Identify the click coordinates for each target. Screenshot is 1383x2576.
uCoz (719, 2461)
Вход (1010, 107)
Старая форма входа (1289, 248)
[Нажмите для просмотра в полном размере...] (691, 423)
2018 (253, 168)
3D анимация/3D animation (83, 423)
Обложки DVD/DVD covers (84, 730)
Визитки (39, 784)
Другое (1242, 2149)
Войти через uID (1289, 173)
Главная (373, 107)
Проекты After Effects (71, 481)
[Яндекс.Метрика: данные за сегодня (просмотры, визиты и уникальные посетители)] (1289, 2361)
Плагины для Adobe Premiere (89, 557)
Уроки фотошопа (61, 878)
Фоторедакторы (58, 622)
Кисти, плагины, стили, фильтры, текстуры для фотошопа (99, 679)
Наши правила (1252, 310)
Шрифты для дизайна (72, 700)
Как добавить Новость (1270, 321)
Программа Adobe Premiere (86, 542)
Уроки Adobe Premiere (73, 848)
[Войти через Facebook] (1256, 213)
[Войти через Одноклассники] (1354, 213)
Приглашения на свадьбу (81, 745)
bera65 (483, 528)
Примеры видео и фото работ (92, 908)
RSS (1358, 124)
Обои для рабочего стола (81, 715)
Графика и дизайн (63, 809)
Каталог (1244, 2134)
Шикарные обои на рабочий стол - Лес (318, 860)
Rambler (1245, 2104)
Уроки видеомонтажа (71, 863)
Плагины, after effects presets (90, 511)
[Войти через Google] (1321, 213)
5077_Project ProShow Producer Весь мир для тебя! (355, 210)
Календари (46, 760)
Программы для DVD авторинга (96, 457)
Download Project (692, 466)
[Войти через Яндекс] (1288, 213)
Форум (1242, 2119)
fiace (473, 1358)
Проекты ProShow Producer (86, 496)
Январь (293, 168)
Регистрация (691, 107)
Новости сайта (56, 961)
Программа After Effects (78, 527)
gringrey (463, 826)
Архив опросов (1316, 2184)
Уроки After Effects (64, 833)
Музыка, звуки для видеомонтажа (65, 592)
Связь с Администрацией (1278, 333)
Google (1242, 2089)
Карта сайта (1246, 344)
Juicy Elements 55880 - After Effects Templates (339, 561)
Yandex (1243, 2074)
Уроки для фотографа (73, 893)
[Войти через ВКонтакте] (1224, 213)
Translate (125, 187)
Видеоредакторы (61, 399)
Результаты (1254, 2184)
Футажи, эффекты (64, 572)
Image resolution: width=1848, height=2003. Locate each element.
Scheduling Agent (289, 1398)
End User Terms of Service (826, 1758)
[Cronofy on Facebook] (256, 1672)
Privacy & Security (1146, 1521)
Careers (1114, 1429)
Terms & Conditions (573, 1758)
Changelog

* * * *

Quote the whole listing above, leaving nothing out.

■ **Exercise output**:
Identify the click coordinates for each target. Screenshot is 1383x2576.
uCoz (719, 2461)
Вход (1010, 107)
Старая форма входа (1289, 248)
[Нажмите для просмотра в полном размере...] (691, 423)
2018 (253, 168)
3D анимация/3D animation (83, 423)
Обложки DVD/DVD covers (84, 730)
Визитки (39, 784)
Другое (1242, 2149)
Войти через uID (1289, 173)
Главная (373, 107)
Проекты After Effects (71, 481)
[Яндекс.Метрика: данные за сегодня (просмотры, визиты и уникальные посетители)] (1289, 2361)
Плагины для Adobe Premiere (89, 557)
Уроки фотошопа (61, 878)
Фоторедакторы (58, 622)
Кисти, плагины, стили, фильтры, текстуры для фотошопа (99, 679)
Наши правила (1252, 310)
Шрифты для дизайна (72, 700)
Как добавить Новость (1270, 321)
Программа Adobe Premiere (86, 542)
Уроки Adobe Premiere (73, 848)
[Войти через Facebook] (1256, 213)
[Войти через Одноклассники] (1354, 213)
Приглашения на свадьбу (81, 745)
bera65 (483, 528)
Примеры видео и фото работ (92, 908)
RSS (1358, 124)
Обои для рабочего стола (81, 715)
Графика и дизайн (63, 809)
Каталог (1244, 2134)
Шикарные обои на рабочий стол - Лес (318, 860)
Rambler (1245, 2104)
Уроки видеомонтажа (71, 863)
Плагины, after effects presets (90, 511)
[Войти через Google] (1321, 213)
5077_Project ProShow Producer Весь мир для тебя! (355, 210)
Календари (46, 760)
Программы для DVD авторинга (96, 457)
Download Project (692, 466)
[Войти через Яндекс] (1288, 213)
Форум (1242, 2119)
fiace (473, 1358)
Проекты ProShow Producer (86, 496)
Январь (293, 168)
Регистрация (691, 107)
Новости сайта (56, 961)
Программа After Effects (78, 527)
gringrey (463, 826)
Архив опросов (1316, 2184)
Уроки After Effects (64, 833)
Музыка, звуки для видеомонтажа (65, 592)
Связь с Администрацией (1278, 333)
Google (1242, 2089)
Карта сайта (1246, 344)
Juicy Elements 55880 - After Effects Templates (339, 561)
Yandex (1243, 2074)
Уроки для фотографа (73, 893)
[Войти через ВКонтакте] (1224, 213)
Translate (125, 187)
Видеоредакторы (61, 399)
Результаты (1254, 2184)
Футажи, эффекты (64, 572)
Image resolution: width=1848, height=2003. Locate each element.
Scheduling Agent (289, 1398)
End User Terms of Service (826, 1758)
[Cronofy on Facebook] (256, 1672)
Privacy & Security (1146, 1521)
Careers (1114, 1429)
Terms & Conditions (573, 1758)
Changelog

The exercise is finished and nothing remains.